Seit Bestehen des Gesetzes wurde die betriebliche Mitbestimmung immer wieder weiterentwickelt und an die Anforderungen ihrer Zeit (z.B. Digitalisierung) angepasst – zuletzt erst 2021 durch das Betriebsrätemodernisierungsgesetz. Die Reform des Betriebsverfassungsgesetzes war bitter nötig – denn die Arbeitswelt entwickelt sich rasant weiter. Aufgrund des digitalen Wandels verändern sich die Anforderungen der Beschäftigten an selbstbestimmtes Arbeiten, Flexibilität und Mobilität. Durch die Schaffung des neuen Mitbestimmungstatbestandes des § 87 Abs. 1 Nr. 14 BetrVG (,,Ausgestaltung von mobiler Arbeit, die mittels Informations- und Kommunikationstechnik erbracht wird) wurde die Mitbestimmung in den Themen Homeoffice und mobiles Arbeiten erstmals geregelt. Ebenfalls wurde es Betriebsräten ermöglicht, Sitzungen mittels Video- und Telefonkonferenzen durchzuführen. Der Abschluss von Betriebsvereinbarungen ist nun unter Nutzung einer qualifizierten elektronischen Signatur möglich. Auch in Hinblick auf den Einsatz von Künstlicher Intelligenz wurden die Mitspracherechte des Betriebsrats verbessert.

Doch die Veränderungen in der Arbeitswelt bleiben nicht bei der Digitalisierung stehen. Die aktuellen energiepolitischen Herausforderungen und die Transformation zu einer klimaneutralen Wirtschaft erfordern eine wirkungsvolle betriebliche Mitbestimmung. So betonte Bundeskanzler Olaf Scholz in seiner Festrede zum 70. Jubiläum des Gesetzes: ,,Ein Blick in die Vergangenheit lehrt, das Unternehmen mit Betriebsräten besser durch Krisenzeiten kommen. Deutschland brauche deshalb gerade jetzt, in Zeiten des Umbruchs, eine starke betriebliche Mitbestimmung. [..] Die betriebliche Mitbestimmung selbst ist ein Ausdruck gelebter Demokratie.‘‘

Dafür muss das Betriebsverfassungsgesetz auch zukünftig an die gesamtgesellschaftlichen Herausforderungen angepasst und krisenfest gemacht werden. Denn nur durch eine Mitbestimmung, die auf der Höhe der Zeit ist, werden die Arbeitnehmerinteressen effektiv vertreten.

Die Zukunftsfähigkeit der Mitbestimmung soll laut Scholz u.a. dadurch gesichert werden, dass eine Behinderung der Mitbestimmung künftig ohne Strafantrag verfolgt werden kann.
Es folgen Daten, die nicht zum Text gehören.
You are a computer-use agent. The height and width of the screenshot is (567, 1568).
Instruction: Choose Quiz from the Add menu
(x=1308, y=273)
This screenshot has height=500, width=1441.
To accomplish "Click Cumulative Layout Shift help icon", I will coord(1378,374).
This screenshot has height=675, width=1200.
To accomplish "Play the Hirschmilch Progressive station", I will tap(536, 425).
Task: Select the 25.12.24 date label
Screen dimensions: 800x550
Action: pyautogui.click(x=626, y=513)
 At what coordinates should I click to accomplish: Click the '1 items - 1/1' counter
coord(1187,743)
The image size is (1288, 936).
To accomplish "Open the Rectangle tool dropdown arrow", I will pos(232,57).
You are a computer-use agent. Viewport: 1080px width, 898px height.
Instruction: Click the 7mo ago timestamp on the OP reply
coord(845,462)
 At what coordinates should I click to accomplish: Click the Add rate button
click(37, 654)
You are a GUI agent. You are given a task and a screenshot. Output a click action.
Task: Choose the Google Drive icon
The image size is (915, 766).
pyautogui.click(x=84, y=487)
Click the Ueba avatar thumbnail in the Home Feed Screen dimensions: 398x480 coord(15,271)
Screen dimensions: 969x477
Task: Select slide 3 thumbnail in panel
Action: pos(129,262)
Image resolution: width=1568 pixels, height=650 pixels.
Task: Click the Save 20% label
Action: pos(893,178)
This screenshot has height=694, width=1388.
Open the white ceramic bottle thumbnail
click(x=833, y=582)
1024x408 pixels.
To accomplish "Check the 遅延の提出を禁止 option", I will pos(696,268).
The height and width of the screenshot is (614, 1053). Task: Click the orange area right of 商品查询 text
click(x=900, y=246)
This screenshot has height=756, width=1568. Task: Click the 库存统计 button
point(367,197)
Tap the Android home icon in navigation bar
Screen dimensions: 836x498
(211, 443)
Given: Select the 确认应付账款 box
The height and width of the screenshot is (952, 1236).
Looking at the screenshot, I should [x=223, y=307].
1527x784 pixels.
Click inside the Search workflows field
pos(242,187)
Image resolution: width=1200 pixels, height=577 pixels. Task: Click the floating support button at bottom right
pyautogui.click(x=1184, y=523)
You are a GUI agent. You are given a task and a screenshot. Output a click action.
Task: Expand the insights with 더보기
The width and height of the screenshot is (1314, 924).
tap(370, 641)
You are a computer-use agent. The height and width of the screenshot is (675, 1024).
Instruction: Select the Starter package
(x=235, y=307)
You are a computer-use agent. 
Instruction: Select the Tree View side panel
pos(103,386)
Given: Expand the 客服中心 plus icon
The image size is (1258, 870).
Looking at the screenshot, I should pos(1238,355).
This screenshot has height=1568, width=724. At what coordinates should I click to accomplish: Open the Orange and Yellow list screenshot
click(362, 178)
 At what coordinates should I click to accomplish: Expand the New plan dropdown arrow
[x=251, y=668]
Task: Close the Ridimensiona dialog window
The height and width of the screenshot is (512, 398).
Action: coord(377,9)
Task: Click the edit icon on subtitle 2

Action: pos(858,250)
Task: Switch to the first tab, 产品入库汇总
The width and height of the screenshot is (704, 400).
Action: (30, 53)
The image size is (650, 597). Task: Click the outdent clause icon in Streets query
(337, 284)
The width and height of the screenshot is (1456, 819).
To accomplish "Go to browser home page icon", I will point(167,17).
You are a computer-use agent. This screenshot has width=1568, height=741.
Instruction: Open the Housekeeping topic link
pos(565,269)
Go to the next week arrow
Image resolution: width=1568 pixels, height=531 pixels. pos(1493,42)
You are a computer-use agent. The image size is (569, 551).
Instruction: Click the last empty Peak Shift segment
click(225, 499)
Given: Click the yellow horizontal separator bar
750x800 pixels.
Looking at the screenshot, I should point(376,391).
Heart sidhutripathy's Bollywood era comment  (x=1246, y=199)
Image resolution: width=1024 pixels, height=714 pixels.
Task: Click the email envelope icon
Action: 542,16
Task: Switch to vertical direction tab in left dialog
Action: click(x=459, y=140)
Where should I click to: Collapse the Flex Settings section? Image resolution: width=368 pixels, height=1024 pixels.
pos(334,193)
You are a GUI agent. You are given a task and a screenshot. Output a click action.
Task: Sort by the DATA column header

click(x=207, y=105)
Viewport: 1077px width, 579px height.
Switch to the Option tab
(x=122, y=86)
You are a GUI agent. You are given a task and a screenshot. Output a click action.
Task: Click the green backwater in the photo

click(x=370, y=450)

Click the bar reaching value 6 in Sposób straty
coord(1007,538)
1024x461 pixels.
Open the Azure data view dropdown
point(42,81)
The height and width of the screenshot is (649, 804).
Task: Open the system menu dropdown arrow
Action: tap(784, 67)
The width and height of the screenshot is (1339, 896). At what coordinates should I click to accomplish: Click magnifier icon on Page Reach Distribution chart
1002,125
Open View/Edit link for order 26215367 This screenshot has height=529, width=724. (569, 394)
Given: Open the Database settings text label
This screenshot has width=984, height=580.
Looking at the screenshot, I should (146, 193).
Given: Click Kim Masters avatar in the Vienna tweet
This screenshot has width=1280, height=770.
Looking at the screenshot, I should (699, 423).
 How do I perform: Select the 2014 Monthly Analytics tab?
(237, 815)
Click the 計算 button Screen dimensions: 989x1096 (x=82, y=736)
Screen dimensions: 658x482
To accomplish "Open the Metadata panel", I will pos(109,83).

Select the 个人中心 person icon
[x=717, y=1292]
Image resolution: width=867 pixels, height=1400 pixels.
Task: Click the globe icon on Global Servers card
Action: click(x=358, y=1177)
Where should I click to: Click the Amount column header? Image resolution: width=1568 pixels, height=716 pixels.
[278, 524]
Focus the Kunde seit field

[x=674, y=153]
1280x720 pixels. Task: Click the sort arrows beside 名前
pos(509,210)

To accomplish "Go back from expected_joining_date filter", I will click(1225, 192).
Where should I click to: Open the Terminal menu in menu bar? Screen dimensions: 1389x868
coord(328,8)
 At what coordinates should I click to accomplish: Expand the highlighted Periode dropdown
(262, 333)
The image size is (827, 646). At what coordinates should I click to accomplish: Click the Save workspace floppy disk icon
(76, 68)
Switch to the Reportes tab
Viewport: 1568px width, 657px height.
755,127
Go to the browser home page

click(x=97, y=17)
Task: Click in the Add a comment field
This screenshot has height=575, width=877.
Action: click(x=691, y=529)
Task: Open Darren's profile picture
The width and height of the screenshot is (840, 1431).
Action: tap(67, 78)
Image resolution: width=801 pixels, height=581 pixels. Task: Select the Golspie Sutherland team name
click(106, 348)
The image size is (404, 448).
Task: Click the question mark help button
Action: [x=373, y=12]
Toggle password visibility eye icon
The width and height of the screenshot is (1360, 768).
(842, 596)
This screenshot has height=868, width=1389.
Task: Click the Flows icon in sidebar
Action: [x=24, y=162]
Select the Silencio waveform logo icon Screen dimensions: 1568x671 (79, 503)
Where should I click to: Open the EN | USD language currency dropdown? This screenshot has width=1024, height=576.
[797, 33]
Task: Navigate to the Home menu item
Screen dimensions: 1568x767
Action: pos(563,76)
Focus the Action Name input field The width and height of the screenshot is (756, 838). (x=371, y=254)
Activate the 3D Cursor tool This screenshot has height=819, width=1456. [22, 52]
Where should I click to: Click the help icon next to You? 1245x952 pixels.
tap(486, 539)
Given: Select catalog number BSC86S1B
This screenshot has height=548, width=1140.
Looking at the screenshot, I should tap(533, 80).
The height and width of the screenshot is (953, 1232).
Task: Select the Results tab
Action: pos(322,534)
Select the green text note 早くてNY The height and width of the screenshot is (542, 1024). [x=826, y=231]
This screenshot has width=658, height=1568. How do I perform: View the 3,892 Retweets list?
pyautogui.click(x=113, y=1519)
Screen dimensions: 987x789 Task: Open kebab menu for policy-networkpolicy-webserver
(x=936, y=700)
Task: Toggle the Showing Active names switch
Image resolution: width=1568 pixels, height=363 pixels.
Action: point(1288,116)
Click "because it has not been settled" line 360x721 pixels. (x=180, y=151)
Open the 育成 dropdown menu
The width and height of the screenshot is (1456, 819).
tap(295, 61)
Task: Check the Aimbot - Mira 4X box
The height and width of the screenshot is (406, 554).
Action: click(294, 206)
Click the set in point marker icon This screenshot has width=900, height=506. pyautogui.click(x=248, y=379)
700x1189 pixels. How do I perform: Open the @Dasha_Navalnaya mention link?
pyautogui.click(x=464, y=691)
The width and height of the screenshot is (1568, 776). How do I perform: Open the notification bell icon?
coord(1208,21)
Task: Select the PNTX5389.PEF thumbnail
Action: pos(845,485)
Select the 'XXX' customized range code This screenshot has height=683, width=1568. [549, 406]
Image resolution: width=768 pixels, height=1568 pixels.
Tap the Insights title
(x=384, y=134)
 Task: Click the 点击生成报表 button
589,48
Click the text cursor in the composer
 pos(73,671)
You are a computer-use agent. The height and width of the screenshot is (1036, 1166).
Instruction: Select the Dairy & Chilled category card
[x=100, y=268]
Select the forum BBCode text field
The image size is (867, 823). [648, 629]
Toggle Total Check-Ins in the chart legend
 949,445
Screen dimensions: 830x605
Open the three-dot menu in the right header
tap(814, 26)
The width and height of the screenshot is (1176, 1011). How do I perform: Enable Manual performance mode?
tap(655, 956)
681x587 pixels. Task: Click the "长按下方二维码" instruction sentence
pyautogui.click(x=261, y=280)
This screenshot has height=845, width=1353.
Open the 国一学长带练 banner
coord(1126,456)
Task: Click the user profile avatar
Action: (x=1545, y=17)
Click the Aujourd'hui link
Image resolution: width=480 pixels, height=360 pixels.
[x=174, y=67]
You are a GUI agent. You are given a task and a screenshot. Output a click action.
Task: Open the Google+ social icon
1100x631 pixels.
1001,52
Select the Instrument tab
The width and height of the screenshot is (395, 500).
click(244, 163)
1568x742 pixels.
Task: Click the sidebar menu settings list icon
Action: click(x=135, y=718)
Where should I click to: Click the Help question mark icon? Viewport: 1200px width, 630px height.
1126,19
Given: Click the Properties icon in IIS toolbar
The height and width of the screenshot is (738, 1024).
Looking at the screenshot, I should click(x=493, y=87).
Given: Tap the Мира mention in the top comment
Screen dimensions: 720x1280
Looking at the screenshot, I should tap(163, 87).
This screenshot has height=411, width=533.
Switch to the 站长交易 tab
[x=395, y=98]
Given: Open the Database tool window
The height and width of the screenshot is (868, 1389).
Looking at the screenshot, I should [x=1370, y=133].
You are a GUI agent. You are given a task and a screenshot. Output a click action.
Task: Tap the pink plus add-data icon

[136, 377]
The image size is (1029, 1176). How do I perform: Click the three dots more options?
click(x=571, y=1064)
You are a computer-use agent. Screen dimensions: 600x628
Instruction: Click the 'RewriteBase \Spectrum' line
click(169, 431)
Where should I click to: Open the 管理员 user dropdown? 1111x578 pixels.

Damit könnte die Justiz zukünftig die Beeinflussung oder Behinderung von Betriebsratswahlen, die Störung der Tätigkeit des Betriebsrats sowie die Benachteiligung von Betriebsratsmitgliedern bereits von Amts wegen strafrechtlich verfolgen. Hierdurch sollen Betriebsratsmitglieder vor arbeitgeberseitigem Druck und Repressalien geschützt werden. Außerdem soll Gewerkschaften ein digitales Zugangsrecht zustehen, um die Arbeitnehmer auf digitalem Wege erreichen zu können, zum Beispiel über das Intranet oder per E-Mail.

Diese Gesetzesvorhaben mögen zwar ein wichtiger Schritt in die richtige Richtung sein. Das ändert jedoch nichts daran, dass das Betriebsverfassungsgesetz in seiner aktuellen Fassung die betriebliche Mitbestimmung in zentralen gesellschaftlichen Themen nur lückenhaft regelt.

So fehlen im Betriebsverfassungsgesetz Mitbestimmungsrechte des Betriebsrats beim betrieblichen Umwelt- und Klimaschutz. Auch beim betrieblichen Datenschutz fehlt ein Mitspracherecht des Betriebsrats. Gleiches gilt für die Entgeltgerechtigkeit.

Antworten auf diese bedeutsamen Fragen sollten im Betrieb in Zusammenarbeit mit den Betriebsräten getroffen werden. Daher wird es auch in Zukunft notwendig sein, dass Betriebsverfassungsgesetz zu modernisieren. Denn nur, wenn Betriebsräte in wesentlichen Fragestellungen mitbestimmen können, kann betriebliche Mitbestimmung tatsächlich ein ,,Ausdruck gelebter Demokratie‘‘ sein.